__WHAT YOU ARE ASKED TO DO__. Extract the line that contains "Open the Organisation dropdown" and every line after it to the end of the records below, exactly as written and nothing else.
╭─ DATA FOR THIS EXERCISE
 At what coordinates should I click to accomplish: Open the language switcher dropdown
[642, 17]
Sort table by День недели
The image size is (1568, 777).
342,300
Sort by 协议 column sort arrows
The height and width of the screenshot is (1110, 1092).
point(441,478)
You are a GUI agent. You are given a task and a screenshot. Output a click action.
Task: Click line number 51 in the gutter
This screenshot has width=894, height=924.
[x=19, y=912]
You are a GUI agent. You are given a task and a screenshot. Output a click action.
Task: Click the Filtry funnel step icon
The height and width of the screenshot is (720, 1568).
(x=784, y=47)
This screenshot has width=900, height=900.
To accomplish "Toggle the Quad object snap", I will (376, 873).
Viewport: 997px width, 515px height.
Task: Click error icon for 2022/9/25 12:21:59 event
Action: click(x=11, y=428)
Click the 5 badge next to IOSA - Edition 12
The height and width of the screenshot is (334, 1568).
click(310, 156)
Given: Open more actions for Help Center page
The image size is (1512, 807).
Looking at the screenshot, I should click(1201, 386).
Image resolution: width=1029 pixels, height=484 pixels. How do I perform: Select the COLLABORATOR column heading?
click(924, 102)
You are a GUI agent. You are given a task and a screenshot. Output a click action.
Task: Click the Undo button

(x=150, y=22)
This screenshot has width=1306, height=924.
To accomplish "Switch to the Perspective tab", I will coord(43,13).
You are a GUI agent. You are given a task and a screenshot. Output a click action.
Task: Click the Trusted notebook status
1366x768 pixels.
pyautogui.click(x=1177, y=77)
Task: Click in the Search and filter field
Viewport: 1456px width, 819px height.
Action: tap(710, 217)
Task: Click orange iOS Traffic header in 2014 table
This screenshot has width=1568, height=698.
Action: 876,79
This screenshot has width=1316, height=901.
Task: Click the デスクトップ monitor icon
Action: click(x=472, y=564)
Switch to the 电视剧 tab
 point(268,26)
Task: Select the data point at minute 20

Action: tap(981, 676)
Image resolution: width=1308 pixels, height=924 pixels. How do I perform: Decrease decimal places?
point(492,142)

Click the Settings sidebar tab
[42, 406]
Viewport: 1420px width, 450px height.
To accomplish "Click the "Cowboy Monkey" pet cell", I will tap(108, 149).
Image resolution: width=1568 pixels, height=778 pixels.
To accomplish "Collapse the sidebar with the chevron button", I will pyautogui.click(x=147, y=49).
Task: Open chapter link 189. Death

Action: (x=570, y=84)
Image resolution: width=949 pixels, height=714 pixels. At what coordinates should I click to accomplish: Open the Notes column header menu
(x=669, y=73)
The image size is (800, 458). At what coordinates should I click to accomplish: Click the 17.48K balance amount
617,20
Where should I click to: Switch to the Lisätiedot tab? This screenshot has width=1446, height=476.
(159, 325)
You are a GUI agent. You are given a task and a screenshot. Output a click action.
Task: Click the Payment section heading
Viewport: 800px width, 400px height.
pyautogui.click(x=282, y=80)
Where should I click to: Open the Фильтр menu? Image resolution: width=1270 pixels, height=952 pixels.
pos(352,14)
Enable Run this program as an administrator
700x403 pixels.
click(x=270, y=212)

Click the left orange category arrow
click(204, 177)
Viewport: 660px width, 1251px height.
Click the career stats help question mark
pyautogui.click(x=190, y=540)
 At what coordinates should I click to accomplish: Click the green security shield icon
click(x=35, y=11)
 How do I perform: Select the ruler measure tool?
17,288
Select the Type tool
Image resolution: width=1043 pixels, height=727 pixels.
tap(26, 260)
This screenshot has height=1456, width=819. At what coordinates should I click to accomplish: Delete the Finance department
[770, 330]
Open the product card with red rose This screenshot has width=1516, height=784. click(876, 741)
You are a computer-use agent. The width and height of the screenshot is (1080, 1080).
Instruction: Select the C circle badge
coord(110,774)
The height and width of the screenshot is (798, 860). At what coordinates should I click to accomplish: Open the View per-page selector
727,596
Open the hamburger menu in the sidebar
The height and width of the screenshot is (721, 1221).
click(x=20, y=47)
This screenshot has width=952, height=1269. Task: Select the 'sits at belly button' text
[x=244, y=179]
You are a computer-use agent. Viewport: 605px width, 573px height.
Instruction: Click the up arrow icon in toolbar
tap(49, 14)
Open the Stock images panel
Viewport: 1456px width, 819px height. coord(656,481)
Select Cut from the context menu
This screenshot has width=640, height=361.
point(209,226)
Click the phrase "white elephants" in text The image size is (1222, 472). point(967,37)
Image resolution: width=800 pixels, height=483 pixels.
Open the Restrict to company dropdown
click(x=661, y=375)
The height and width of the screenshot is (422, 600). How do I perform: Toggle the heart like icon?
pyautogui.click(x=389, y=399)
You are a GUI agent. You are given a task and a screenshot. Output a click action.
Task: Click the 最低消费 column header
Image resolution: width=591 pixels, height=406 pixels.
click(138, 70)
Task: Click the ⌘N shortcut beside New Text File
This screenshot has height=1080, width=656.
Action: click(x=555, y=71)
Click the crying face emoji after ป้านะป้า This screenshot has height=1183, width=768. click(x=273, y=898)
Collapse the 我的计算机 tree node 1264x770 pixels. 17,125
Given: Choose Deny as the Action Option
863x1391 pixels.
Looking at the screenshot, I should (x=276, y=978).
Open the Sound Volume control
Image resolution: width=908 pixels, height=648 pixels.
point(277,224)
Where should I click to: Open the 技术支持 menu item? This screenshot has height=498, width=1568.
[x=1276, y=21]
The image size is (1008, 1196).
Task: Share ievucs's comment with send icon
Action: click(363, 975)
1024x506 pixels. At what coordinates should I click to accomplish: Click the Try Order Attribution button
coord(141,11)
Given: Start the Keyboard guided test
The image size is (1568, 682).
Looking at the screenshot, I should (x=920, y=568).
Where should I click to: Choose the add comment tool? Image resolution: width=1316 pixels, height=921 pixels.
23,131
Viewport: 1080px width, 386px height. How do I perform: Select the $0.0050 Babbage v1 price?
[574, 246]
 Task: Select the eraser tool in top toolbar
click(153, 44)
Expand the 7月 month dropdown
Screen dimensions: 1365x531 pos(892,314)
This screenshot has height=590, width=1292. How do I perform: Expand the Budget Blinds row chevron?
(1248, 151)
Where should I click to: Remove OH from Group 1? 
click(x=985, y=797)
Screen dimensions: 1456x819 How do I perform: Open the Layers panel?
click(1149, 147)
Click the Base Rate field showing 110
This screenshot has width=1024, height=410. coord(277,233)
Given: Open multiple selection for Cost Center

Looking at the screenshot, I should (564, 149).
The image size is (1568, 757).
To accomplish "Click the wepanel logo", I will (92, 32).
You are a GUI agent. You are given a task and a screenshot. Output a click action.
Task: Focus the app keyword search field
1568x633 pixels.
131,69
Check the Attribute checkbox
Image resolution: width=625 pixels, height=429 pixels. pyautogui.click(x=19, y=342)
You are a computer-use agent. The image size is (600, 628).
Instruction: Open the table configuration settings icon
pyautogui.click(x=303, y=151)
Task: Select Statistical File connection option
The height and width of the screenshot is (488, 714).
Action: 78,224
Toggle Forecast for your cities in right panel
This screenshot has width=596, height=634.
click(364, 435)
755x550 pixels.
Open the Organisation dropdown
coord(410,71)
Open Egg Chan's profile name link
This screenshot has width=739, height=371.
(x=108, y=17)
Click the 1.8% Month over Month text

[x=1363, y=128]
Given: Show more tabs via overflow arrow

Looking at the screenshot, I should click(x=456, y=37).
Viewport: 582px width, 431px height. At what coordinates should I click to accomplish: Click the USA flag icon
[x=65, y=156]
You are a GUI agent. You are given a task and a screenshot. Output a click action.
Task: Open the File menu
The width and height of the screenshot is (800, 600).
╰─
__FINAL ANSWER__.
Open the Organisation dropdown
coord(410,71)
Open Egg Chan's profile name link
This screenshot has width=739, height=371.
(x=108, y=17)
Click the 1.8% Month over Month text

[x=1363, y=128]
Given: Show more tabs via overflow arrow

Looking at the screenshot, I should click(x=456, y=37).
Viewport: 582px width, 431px height. At what coordinates should I click to accomplish: Click the USA flag icon
[x=65, y=156]
You are a GUI agent. You are given a task and a screenshot. Output a click action.
Task: Open the File menu
The width and height of the screenshot is (800, 600).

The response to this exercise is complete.